3 reasons why the Caps beat the Sabres

You may think this was an ugly four-game road trip for the Caps, but with a 3-2 win in Buffalo on Monday, Washington managed to earn five out of a possible eight points.

Here is why the Caps beat the Sabres and managed to save the road swing.

A missed high-stick (maybe) from Ovechkin

Ovechkin scored the first goal of the game in the second period as he deflected a high-shot from Christian Djoos down past goalie Chad Johnson. But did the deflection come on a high stick? The play was reviewed and the goal was ultimately upheld.

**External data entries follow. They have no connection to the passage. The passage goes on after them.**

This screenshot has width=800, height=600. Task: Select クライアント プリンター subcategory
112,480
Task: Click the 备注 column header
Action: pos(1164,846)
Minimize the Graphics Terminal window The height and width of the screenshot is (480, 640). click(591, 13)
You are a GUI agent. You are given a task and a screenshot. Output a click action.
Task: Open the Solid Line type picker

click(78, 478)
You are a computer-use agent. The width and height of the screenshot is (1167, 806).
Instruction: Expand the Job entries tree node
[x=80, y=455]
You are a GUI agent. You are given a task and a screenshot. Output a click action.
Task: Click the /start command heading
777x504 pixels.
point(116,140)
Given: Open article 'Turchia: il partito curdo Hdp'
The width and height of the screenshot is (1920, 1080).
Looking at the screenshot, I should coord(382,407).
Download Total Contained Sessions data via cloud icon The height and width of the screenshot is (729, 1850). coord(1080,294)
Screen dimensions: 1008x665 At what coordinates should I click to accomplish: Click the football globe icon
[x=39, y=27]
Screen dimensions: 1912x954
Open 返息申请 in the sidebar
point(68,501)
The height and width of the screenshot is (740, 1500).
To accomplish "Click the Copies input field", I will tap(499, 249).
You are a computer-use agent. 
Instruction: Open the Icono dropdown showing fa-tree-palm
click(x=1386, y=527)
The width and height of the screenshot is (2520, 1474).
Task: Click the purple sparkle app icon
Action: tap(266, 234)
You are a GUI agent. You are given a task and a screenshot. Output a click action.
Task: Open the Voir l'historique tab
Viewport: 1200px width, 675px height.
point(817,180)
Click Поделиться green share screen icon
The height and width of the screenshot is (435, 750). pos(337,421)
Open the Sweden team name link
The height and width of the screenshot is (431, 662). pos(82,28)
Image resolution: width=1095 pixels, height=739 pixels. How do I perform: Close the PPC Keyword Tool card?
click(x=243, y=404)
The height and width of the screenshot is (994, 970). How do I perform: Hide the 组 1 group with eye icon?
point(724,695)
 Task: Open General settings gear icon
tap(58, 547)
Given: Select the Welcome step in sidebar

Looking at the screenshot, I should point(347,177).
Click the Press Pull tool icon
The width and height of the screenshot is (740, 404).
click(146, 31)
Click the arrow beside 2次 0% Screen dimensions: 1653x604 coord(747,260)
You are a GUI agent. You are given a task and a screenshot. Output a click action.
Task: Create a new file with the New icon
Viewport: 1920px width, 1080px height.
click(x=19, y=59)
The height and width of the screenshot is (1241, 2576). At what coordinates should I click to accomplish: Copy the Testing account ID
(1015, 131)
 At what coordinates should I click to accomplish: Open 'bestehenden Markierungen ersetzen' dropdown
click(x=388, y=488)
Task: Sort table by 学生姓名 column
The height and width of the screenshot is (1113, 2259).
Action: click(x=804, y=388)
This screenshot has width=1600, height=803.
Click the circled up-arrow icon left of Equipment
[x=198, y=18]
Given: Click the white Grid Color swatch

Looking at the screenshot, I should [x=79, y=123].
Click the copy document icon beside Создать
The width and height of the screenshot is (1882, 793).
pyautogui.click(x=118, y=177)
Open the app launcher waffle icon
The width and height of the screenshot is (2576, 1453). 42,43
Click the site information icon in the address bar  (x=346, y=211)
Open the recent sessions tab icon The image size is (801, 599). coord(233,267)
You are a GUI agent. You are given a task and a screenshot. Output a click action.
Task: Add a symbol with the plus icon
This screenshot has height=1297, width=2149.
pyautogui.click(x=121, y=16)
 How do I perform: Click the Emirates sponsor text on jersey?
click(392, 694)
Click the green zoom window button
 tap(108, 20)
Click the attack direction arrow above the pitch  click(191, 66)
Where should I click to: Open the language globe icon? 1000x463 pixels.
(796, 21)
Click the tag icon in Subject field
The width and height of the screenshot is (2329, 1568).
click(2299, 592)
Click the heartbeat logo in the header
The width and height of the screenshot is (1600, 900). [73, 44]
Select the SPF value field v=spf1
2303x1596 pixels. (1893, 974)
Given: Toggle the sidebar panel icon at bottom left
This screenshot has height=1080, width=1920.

According to the NHL, it was determined that "video review supported the Referee's call on the ice that Alex Ovechkin's stick was at or below the height of the crossbar when he tipped the puck into the Buffalo net."

NBC Sports Washington analyst Alan May broke the play down during the second intermission and made his case for why the NHL actually got the call wrong.

Was that a high stick? I don't know. As compelling an argument as May made, it still looks inconclusive which means the review made the right call. What surprises me is that the referee did not disallow the goal on the initial call.

Whether the review is truly inconclusive or flat out wrong, Washington was fortunate to walk away from this sequence with the goal.


A centimeter of ice

Hockey is a game of inches and it took less than an inch to put Washington up 2-0. When an Evgeny Kuznetsov shot hit off the boards and bounced back to the front of the net, it sparked a scrum next to goalie Chad Johnson. Eventually, John Carlson was able to get a swipe on the puck sending it trickling to the goal line, but Kyle Okposo was there waiting and appeared to kick it out to safety just before it crossed. A review triggered by the Situation Room, however, revealed that the puck had just barely managed to cross the goal line before Okposo got to it.

Here's the view the NHL released after the review:

Philipp Grubauer's third period

After dominating the first 40 minutes of the game and taking a 2-0 lead, Buffalo predictably made a late push in the third period with two goals to pull within one. Washington outshot the Sabres in the first and second periods, but Buffalo reversed that trend in a big way in the third as they outshot the Caps 17-6. Grubauer turned aside 15 of those shots and was impressive after barely being tested in the first two periods.